GIVEN DATA below:
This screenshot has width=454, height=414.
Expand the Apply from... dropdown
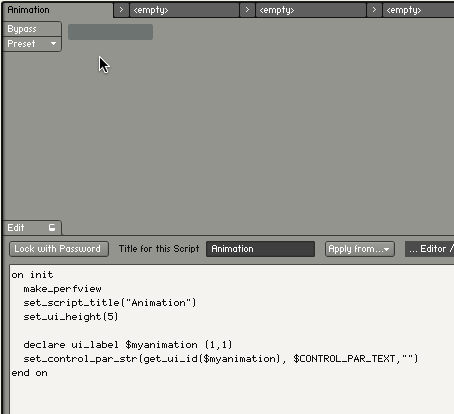click(360, 249)
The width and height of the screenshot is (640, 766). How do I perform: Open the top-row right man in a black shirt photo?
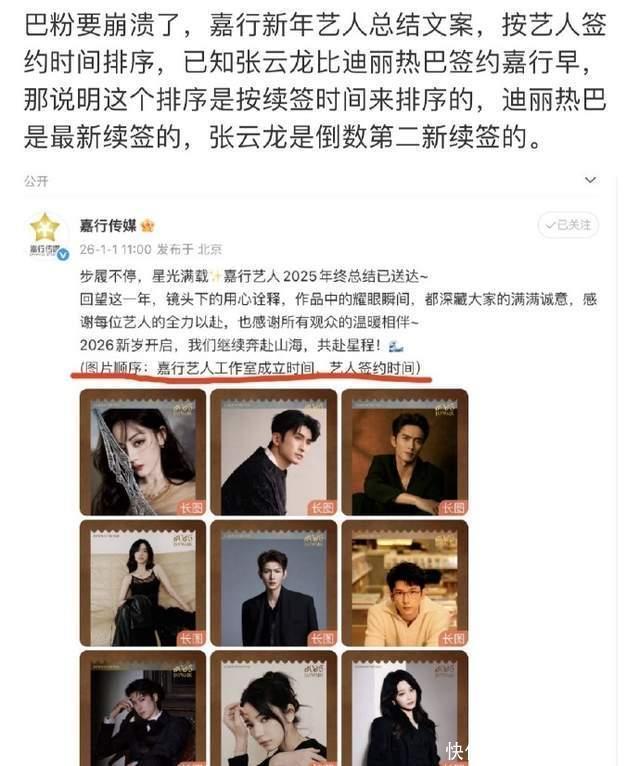point(405,452)
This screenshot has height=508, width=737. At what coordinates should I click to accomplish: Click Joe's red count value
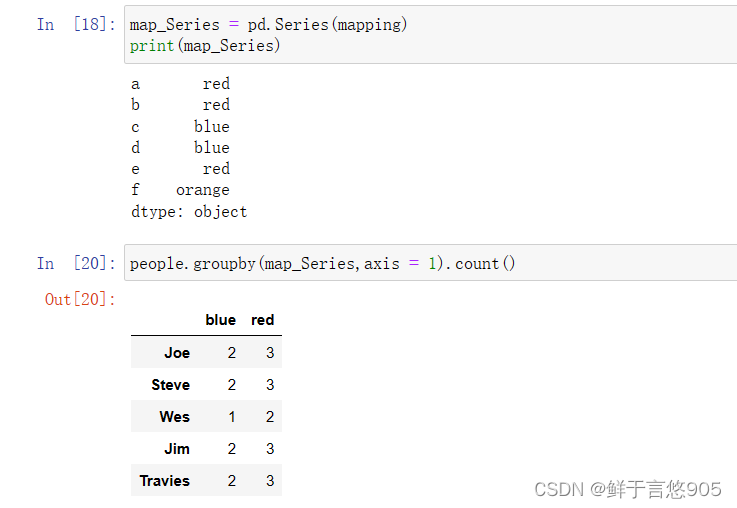coord(270,353)
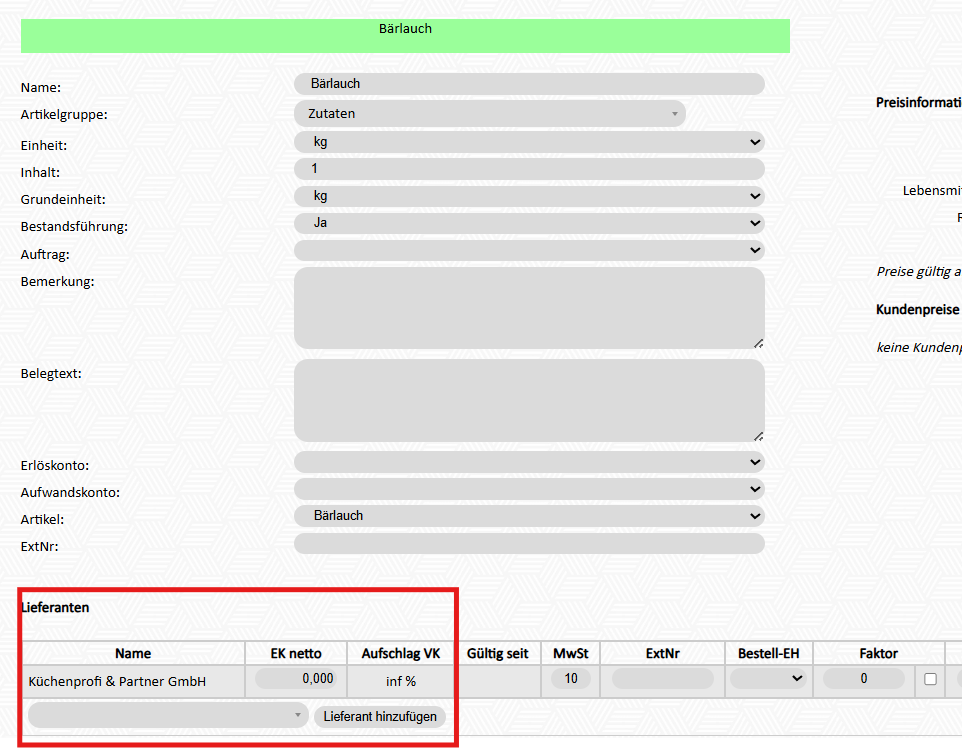Click the Lieferant hinzufügen button

pyautogui.click(x=380, y=717)
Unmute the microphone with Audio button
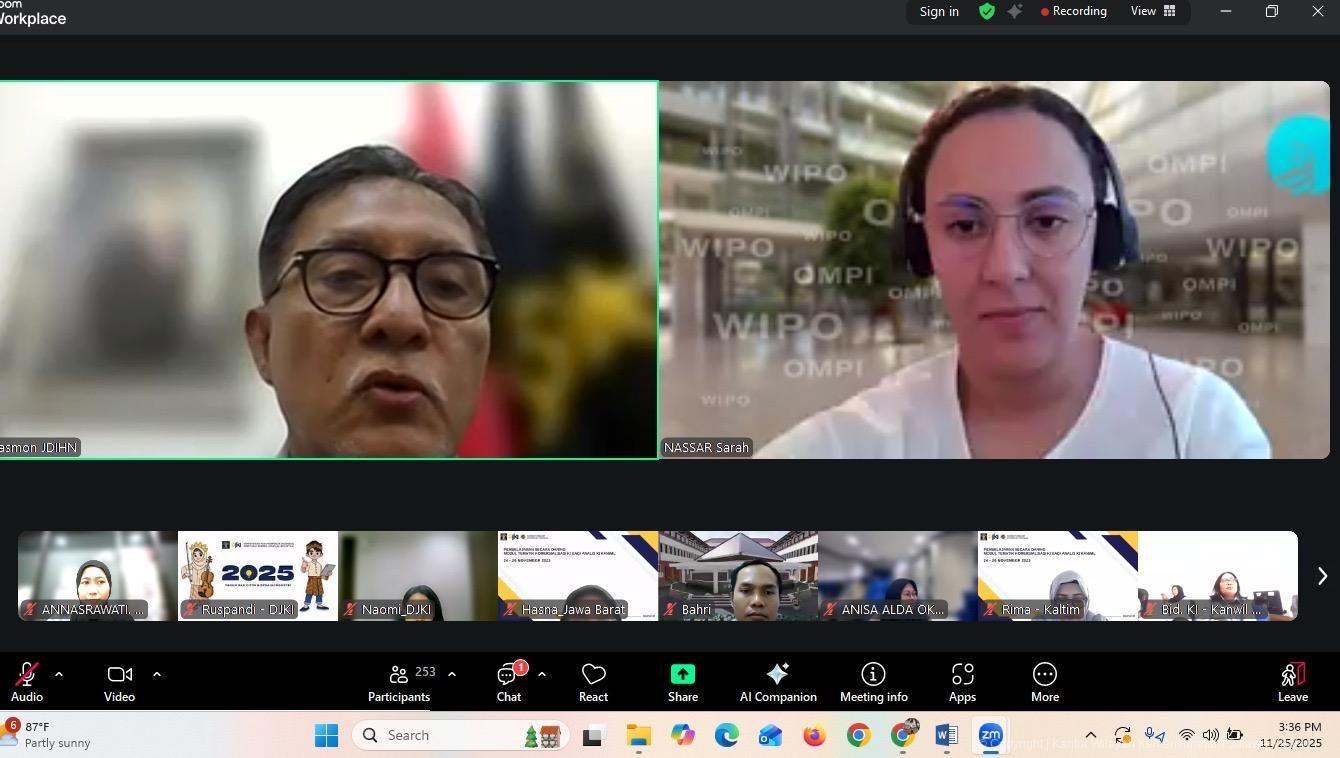Viewport: 1340px width, 758px height. 27,682
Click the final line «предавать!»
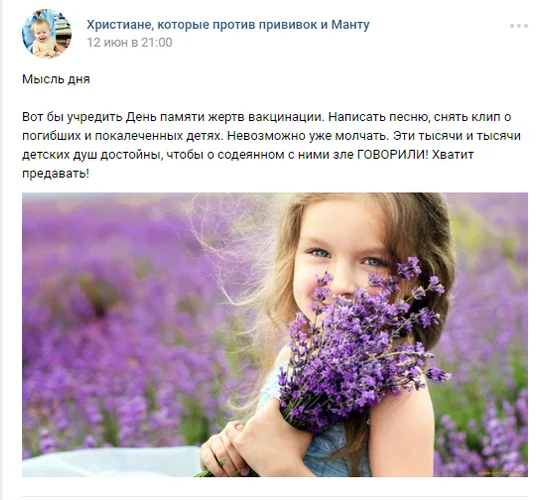Viewport: 547px width, 500px height. click(x=56, y=173)
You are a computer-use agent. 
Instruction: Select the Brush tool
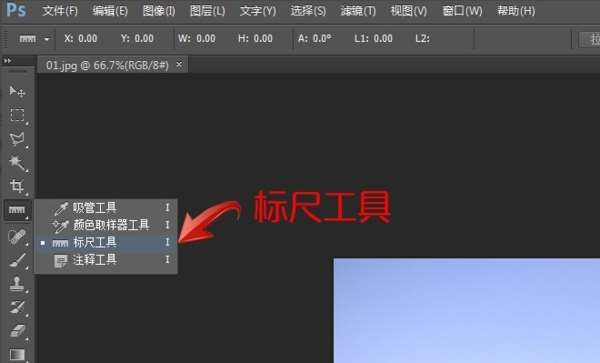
End of GIVEN DATA.
## BRIEF
Write out the listing above exactly as it stands, pictures excluded.

## RESPONSE BELOW
This screenshot has width=454, height=414.
Expand the Apply from... dropdown
click(360, 249)
The width and height of the screenshot is (640, 766). How do I perform: Open the top-row right man in a black shirt photo?
point(405,452)
This screenshot has height=508, width=737. At what coordinates should I click to accomplish: Click Joe's red count value
coord(270,353)
Click the Lieferant hinzufügen button

pyautogui.click(x=380, y=717)
Unmute the microphone with Audio button
Viewport: 1340px width, 758px height. 27,682
Click the final line «предавать!»
Viewport: 547px width, 500px height. click(x=56, y=173)
You are a computer-use agent. 
Instruction: Select the Brush tool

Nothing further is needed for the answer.